(Information)

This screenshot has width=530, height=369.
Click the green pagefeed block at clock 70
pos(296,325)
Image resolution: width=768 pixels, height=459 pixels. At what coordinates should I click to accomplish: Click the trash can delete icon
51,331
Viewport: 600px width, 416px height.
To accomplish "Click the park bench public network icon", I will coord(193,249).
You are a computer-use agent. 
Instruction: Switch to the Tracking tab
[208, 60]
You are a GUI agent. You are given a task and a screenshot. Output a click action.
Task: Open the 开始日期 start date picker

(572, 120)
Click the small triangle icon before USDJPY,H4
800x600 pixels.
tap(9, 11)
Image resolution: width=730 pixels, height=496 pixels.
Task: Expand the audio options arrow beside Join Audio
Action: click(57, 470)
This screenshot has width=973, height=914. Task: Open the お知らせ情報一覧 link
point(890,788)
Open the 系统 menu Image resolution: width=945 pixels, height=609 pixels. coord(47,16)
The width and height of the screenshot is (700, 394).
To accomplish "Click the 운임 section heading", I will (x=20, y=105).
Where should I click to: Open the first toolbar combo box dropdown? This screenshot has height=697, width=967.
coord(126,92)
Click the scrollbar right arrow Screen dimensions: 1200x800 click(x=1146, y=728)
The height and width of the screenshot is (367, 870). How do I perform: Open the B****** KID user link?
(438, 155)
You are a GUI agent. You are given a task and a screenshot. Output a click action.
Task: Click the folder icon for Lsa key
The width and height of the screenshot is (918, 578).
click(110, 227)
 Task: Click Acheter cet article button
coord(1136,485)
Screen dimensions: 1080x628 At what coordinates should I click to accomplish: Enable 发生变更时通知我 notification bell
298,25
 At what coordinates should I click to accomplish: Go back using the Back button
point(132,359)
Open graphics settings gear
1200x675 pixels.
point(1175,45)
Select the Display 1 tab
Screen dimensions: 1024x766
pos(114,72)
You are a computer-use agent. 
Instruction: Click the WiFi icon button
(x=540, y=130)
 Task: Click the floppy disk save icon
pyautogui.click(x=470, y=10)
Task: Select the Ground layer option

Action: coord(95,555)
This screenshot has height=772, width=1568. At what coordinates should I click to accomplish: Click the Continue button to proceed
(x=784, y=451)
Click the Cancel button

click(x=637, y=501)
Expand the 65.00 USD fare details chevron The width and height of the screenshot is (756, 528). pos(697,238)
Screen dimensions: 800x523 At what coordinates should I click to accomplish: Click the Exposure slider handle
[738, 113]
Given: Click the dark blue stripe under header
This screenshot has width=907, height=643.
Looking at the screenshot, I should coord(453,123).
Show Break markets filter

(End Information)

Exercise prompt = Above are the entries. Output exactly the lines beginning with the line that has "Where should I" and ending with the line that has "Given: Click the".

Written solution =
Where should I click to: Open the first toolbar combo box dropdown? This screenshot has height=697, width=967.
coord(126,92)
Click the scrollbar right arrow Screen dimensions: 1200x800 click(x=1146, y=728)
The height and width of the screenshot is (367, 870). How do I perform: Open the B****** KID user link?
(438, 155)
You are a GUI agent. You are given a task and a screenshot. Output a click action.
Task: Click the folder icon for Lsa key
The width and height of the screenshot is (918, 578).
click(110, 227)
 Task: Click Acheter cet article button
coord(1136,485)
Screen dimensions: 1080x628 At what coordinates should I click to accomplish: Enable 发生变更时通知我 notification bell
298,25
 At what coordinates should I click to accomplish: Go back using the Back button
point(132,359)
Open graphics settings gear
1200x675 pixels.
point(1175,45)
Select the Display 1 tab
Screen dimensions: 1024x766
pos(114,72)
You are a computer-use agent. 
Instruction: Click the WiFi icon button
(x=540, y=130)
 Task: Click the floppy disk save icon
pyautogui.click(x=470, y=10)
Task: Select the Ground layer option

Action: coord(95,555)
This screenshot has height=772, width=1568. At what coordinates should I click to accomplish: Click the Continue button to proceed
(x=784, y=451)
Click the Cancel button

click(x=637, y=501)
Expand the 65.00 USD fare details chevron The width and height of the screenshot is (756, 528). pos(697,238)
Screen dimensions: 800x523 At what coordinates should I click to accomplish: Click the Exposure slider handle
[738, 113]
Given: Click the dark blue stripe under header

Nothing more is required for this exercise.